2.2.4 Commonwealth War Grave Commission

The CWGC website is an invaluable tool in gathering information on the casualties whose names were found using the above sources. Many of the entries relating to the First World War quote an address of next-of-kin, which makes it very easy to link it to an island address. The greatest problem is often the lack of information provided and the limited number of first and second names. Looking for a Donald Macleod (e.g.) is like looking for the proverbial needle in a haystack. Errors in the Roll of Honour make it difficult to track some of the casualties. However, there are a number of names that genuinely do not feature in the CWGC files.

2.2.5 Historical Societies

There are roughly a dozen historical societies in the Isle of Lewis, and one in Harris. Some, like Back and Point, are dormant; others, like Uig and Stornoway are very active. The main problem appears to be monetary and human resources. Through personal contact, I have gathered additional details from the Carloway, East Loch Roag and Lochs areas. I am much endebted to the societies for the assistance they were able to give. There is nothing like local knowledge. Again, it showed up the sometimes major flaws in the information in the 1921 Roll of Honour: one example was that of a man from the Callanish area who was reported killed in the war in the Roll of Honour, but turned up alive and well in Skye in the 1920s.

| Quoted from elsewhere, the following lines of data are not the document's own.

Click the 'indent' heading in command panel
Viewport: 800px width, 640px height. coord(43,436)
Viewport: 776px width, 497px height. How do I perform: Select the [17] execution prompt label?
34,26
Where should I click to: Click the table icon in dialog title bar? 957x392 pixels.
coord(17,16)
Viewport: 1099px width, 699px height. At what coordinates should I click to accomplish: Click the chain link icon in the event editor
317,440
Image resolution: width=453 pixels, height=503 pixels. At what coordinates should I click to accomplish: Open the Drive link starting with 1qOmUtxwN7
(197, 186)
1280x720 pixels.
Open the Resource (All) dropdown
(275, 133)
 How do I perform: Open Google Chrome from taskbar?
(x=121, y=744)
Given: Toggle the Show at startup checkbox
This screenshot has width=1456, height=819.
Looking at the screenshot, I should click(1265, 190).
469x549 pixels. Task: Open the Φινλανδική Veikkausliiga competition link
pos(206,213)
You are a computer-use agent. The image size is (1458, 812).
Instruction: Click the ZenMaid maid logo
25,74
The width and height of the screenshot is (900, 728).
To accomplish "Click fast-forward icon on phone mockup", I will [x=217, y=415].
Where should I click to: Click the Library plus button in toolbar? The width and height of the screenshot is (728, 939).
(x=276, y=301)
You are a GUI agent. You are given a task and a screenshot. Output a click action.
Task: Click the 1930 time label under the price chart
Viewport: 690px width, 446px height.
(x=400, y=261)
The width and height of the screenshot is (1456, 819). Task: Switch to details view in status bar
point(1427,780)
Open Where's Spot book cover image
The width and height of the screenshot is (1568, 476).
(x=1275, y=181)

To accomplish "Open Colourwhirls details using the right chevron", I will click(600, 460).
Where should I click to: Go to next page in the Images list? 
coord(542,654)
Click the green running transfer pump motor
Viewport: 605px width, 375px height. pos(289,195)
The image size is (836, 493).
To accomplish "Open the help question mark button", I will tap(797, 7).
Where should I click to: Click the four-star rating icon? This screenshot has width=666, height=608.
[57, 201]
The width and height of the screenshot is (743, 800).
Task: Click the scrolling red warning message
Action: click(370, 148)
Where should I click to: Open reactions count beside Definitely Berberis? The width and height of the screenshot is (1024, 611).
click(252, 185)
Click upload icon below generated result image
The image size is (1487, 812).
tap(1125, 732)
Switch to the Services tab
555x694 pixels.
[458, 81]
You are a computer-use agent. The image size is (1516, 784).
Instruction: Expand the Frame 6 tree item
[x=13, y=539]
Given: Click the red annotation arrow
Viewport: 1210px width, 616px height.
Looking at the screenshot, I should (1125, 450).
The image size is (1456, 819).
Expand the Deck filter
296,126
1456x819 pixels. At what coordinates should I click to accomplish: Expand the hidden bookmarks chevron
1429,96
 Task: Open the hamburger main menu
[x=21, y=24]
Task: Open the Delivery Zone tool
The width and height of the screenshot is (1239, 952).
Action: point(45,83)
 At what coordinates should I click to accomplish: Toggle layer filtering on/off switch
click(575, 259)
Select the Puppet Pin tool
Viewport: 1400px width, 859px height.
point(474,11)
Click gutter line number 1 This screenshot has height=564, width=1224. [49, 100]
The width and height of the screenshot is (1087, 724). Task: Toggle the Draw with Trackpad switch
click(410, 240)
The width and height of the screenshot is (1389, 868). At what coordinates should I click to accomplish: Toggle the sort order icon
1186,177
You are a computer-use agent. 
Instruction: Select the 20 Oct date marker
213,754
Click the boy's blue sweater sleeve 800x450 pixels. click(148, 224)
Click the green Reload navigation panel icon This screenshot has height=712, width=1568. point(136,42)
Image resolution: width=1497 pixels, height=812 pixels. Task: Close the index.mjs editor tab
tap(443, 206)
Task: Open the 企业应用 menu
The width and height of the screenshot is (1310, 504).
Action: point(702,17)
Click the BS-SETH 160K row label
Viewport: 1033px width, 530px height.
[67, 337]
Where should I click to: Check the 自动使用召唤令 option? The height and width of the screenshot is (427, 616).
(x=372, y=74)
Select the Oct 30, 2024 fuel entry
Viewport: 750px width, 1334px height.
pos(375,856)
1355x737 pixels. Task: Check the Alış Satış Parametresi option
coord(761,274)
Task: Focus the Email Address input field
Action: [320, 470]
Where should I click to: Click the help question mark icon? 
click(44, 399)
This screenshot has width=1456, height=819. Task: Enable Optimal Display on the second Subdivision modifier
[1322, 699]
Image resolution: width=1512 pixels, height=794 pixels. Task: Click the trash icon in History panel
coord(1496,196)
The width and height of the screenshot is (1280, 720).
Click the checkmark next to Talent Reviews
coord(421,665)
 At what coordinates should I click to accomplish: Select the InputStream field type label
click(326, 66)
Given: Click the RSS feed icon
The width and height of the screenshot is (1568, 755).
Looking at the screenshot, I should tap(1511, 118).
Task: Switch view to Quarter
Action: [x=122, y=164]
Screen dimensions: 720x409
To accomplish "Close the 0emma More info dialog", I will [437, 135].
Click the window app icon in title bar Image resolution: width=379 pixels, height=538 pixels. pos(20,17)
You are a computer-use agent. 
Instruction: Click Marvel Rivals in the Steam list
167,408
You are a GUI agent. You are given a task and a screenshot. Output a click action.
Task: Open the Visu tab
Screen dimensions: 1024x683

2.2.6 Hebridean Connections

The Hebridean Connections project, aimed at digitising Hebridean ancestry, culture and history, has proven to be a very useful resource for looking up individuals from Lochs, Uig and Bernera. The site aims to encompass the whole of the Hebrides, but a funding cut has delayed that indefinitely. I’ll go so far as to criticise those in charge of funding the project for withdrawing their financial support.

2.2.7 Overseas Internet resources

The Canadians, Australians and New Zealanders have excellent on-line resources for tracking down casualties who enlisted in their respective expeditionary forces. Veteran Affairs Canada show facsimile copies of attestation papers; the New Zealand Archives have a summary of the enrolment papers with quite a lot of information on public display. Australian Archives have a similar look-up facility.

2.2.8 Portraits

The Roll of Honour (editions 1916 and 1921) contains portrait photographs of the 400 servicemen who lost their lives during the First World War; there are other photos of survivors. The drab listings are given added poignancy by the faces of the Fallen, as they gaze at us from the past, from a time when they would not know what lay in store. It is the portraits that give Faces from the War Memorial its added value.

All portraits were scanned in at Stornoway Library and transferred to the Internet for use on the website. A few portraits were given to me by private individuals; others originate from the various historical societies, including the ones in Uig, Carloway, as well as the Hebridean Connections website.

2.3 Compilation

Faces from the Lewis War Memorial is presented on the forum of Internet blogging site http://www.blogger.com. This allows to present the casualties from each village or town to be presented on its own blogpost, its own page, and makes it easy to enter additions and amendments. There are 110 pages, one for each village, and one for the town of Stornoway. The sequence on each village’s page is by croft- or house number.